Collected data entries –
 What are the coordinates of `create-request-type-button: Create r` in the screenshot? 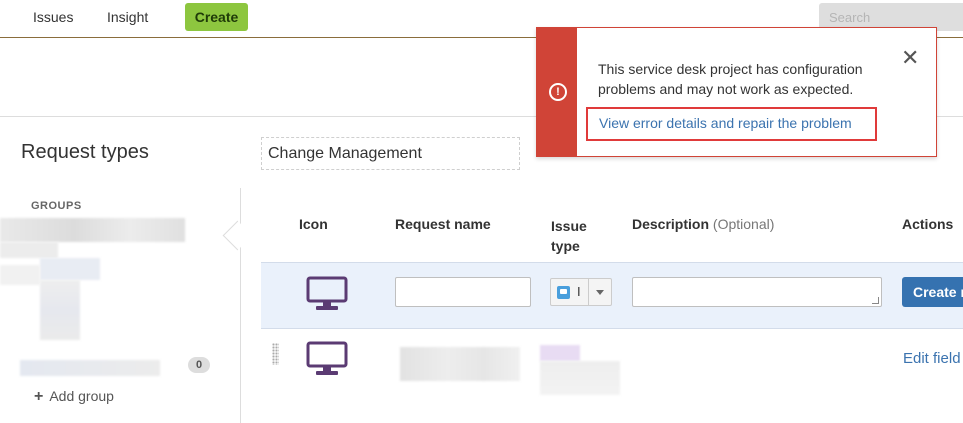 It's located at (932, 292).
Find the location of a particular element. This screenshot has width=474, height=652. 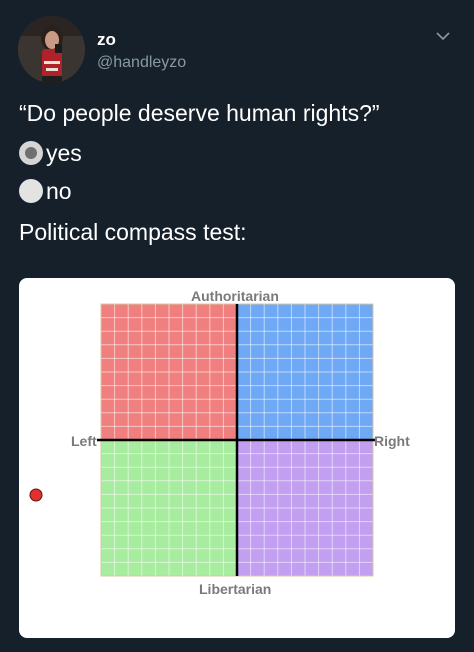

position-marker is located at coordinates (36, 495).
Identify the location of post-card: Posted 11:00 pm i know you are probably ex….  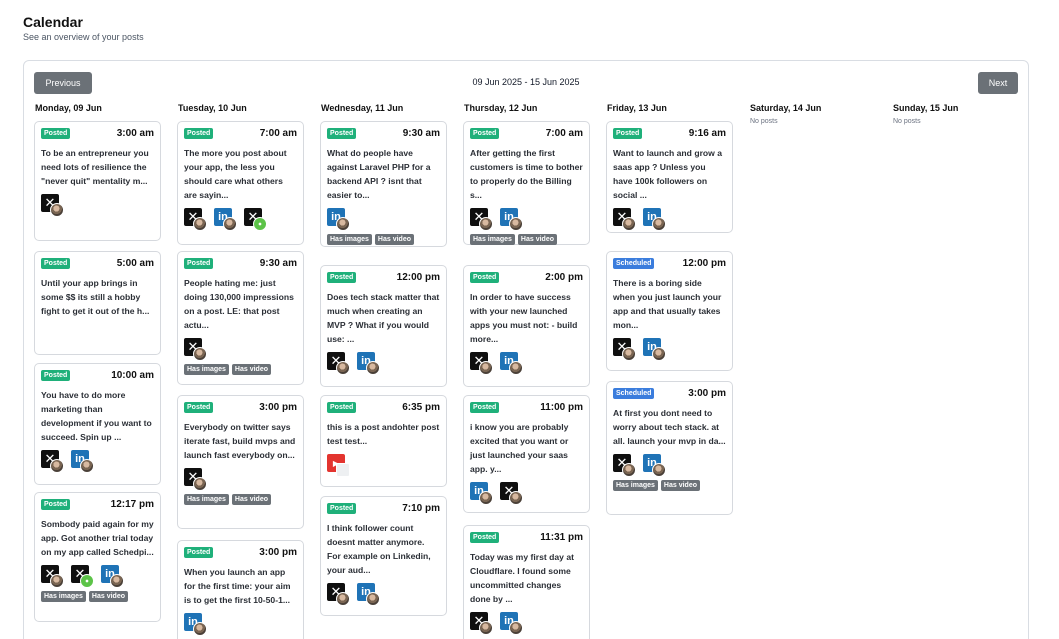
(526, 454).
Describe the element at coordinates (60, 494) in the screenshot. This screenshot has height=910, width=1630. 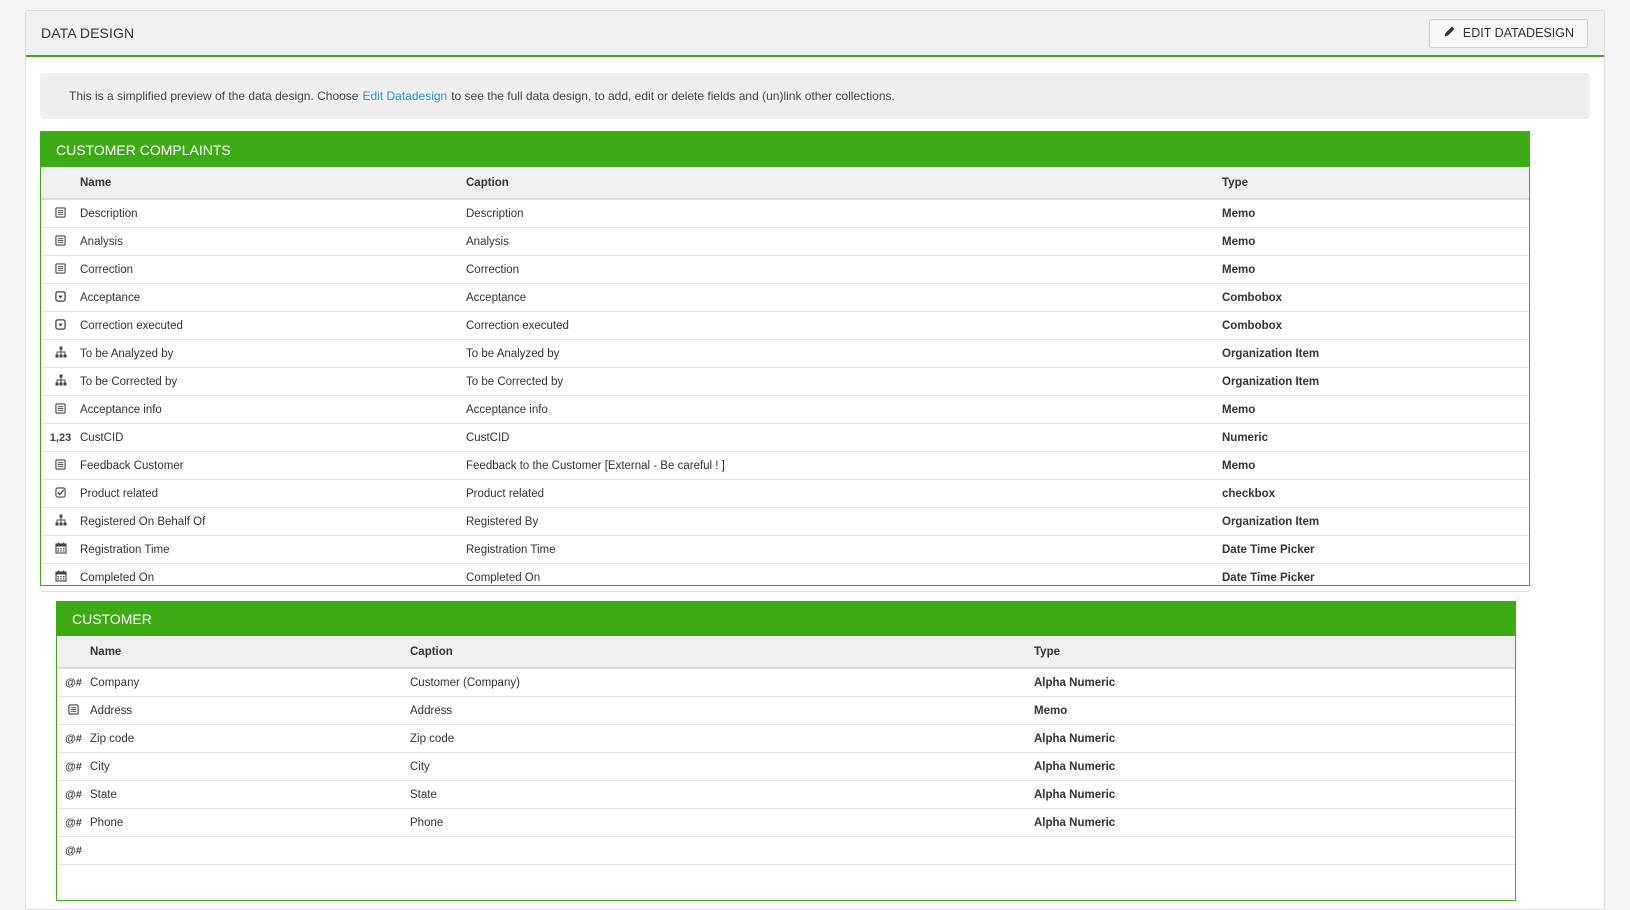
I see `checkbox-icon` at that location.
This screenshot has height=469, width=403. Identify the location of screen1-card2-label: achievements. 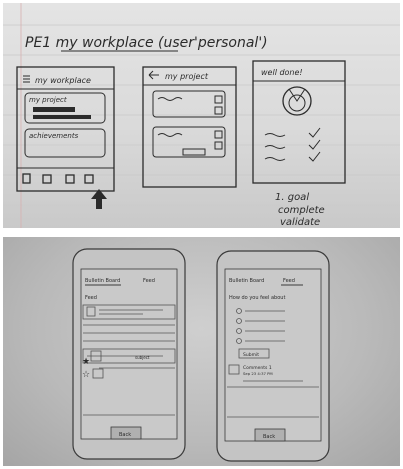
(54, 136).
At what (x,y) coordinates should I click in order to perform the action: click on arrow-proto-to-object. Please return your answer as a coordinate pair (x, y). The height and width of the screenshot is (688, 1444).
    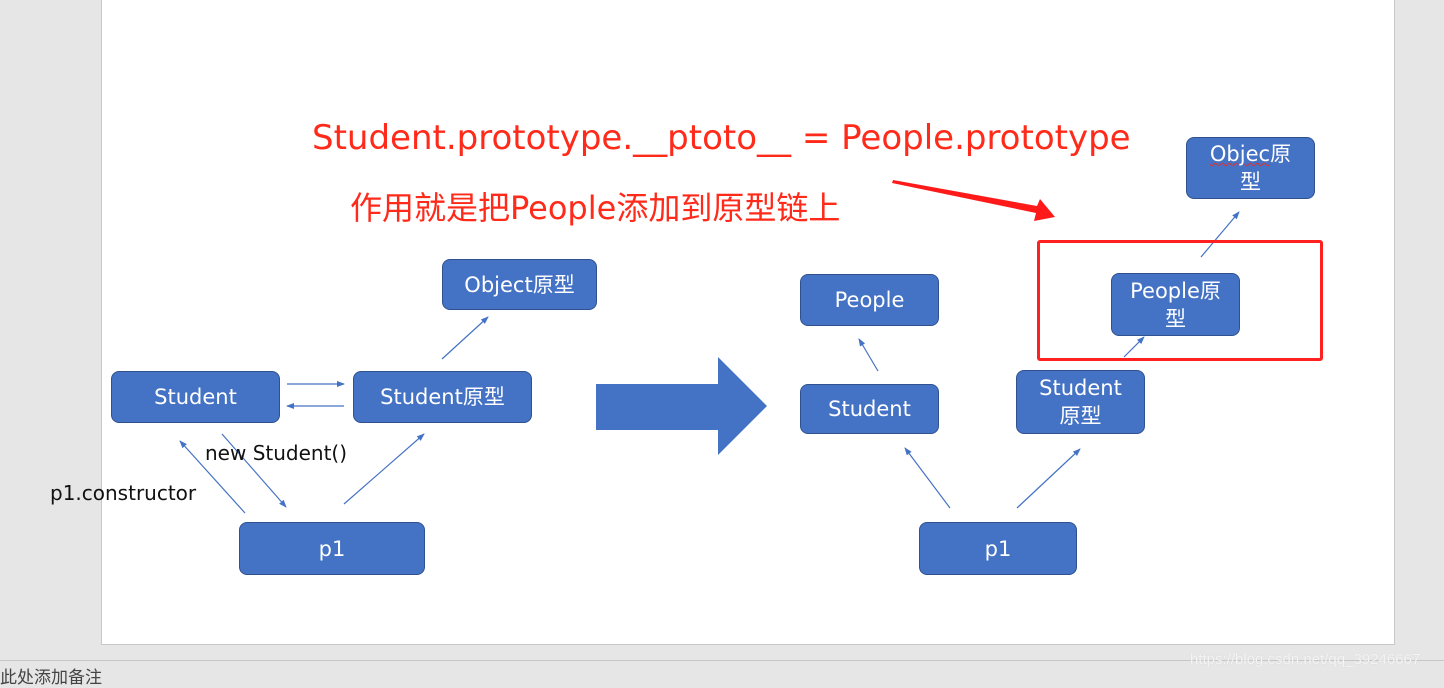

DIRECTIONS FOR THIS TASK – Copy out the items from the line with "Describe the element" through the end of the items, leaving out the pictures.

REPLY TO THE TASK –
Describe the element at coordinates (60, 494) in the screenshot. This screenshot has height=910, width=1630. 
I see `checkbox-icon` at that location.
This screenshot has height=469, width=403. Identify the location of screen1-card2-label: achievements. 
(54, 136).
At what (x,y) coordinates should I click in order to perform the action: click on arrow-proto-to-object. Please return your answer as a coordinate pair (x, y). The height and width of the screenshot is (688, 1444).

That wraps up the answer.